Cerpen: Sang Piatu
Lathifah Khairun Nisa--
“Yak, tapau kaba pitung tu?” tanya Nenek saat Sang piatu sudah sampai di gubuk mereka.
“Inilah anjing kecik nik. Pengenjuk Burung Putihlah tini,” ujar Sang Piatu penuh senyuman.
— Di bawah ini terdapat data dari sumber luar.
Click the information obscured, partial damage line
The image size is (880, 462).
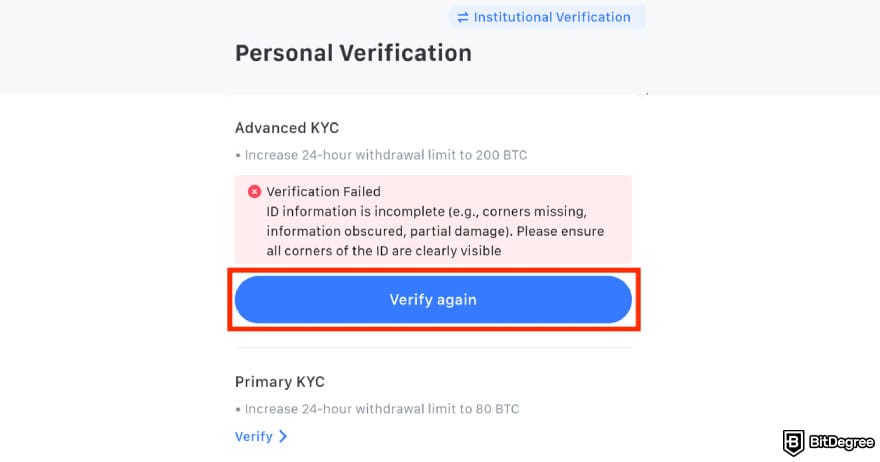coord(436,231)
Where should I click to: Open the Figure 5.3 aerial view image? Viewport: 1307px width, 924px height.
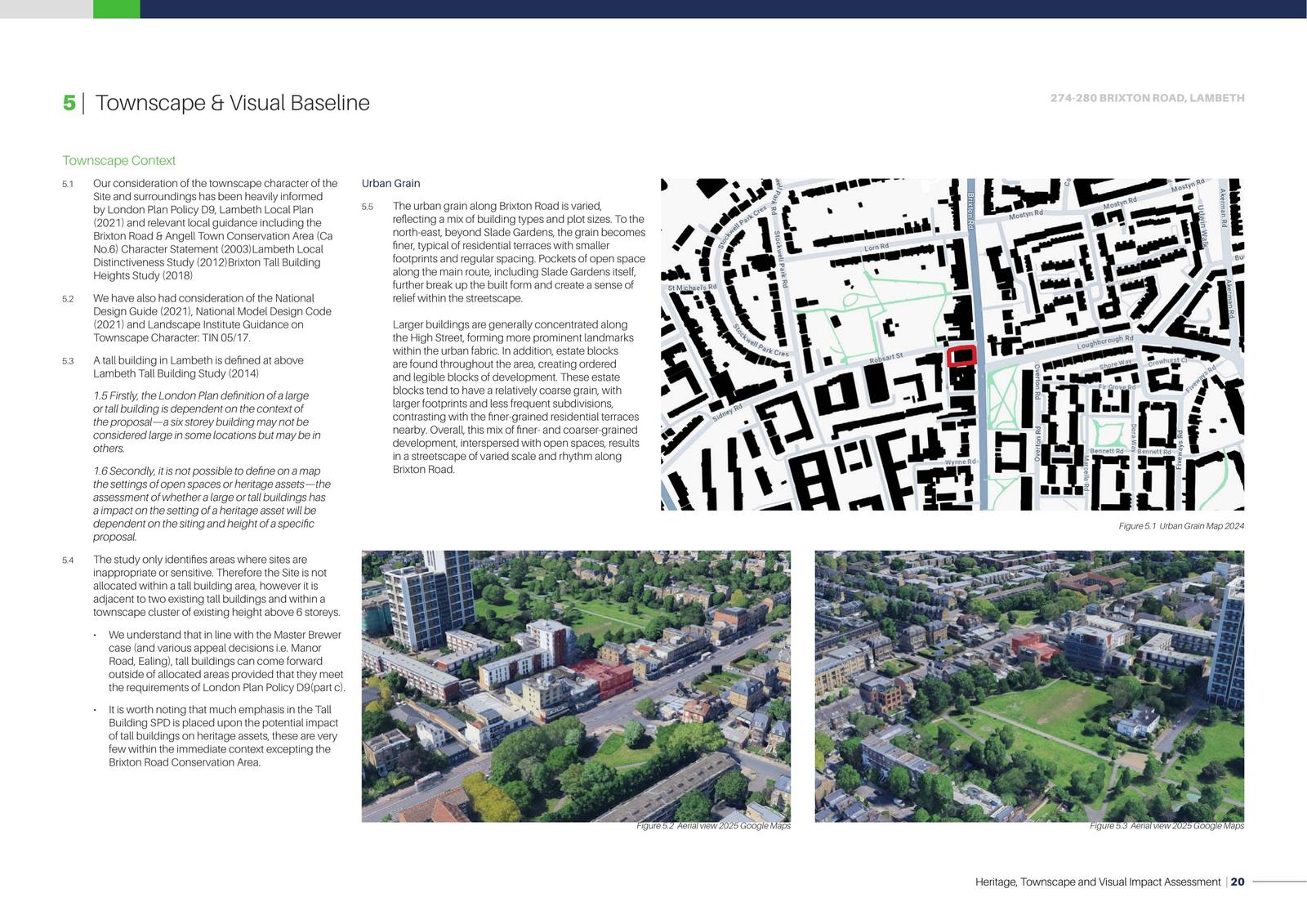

“Yak, tapau gati au titu cung. Ndak di njuki makan mangku anjing itu, makan kitau ajau untung adau becincin giadak agi tini,” ujar sang Nenek lesu.
“Kuday nik, amau dighi ndak nginak au, mintak kuday tukup kendang dighi tu,” pinta Sang Piatu.
“Atan tapau cung?” tanya Nenek penasaran.
“Atan badah au mising nik,” jawab Sang Piatu polos.
“Yak, jangan cung busuk amau di ajung diau mising di sini,” larang Nenek.
“Uy, nidau nik. Kinaklah kelau tapau dimisingkahnyau.”
“Uy, jangan nian cung. Busuk kendang aku tu kelau,” namun Sang Piatu tidak mengindahkan larangan Nenek.
“Nah anjing misinglah di dalam kendang ninik ni, penuhi setini,” ujar Sang Piatu.
Tak lama kemudian anjing itu buang air besar di sana.Namun anehnya bukan kotoran yang ia keluarkan. Melainkan koin emas yang sangat banyak.
“Nah, nik. Pacak kitau belanjau batan makan malam ni,” ujar Sang Piatu bangga.
“Adak nian cung. Acak luk itu anjing kaba ni.”
“Itulah nik pengenjuk Burung Putih.”
Esok harinya pagi- pagi sekali Sang Piatu sudah siap dengan pakaian rapinya.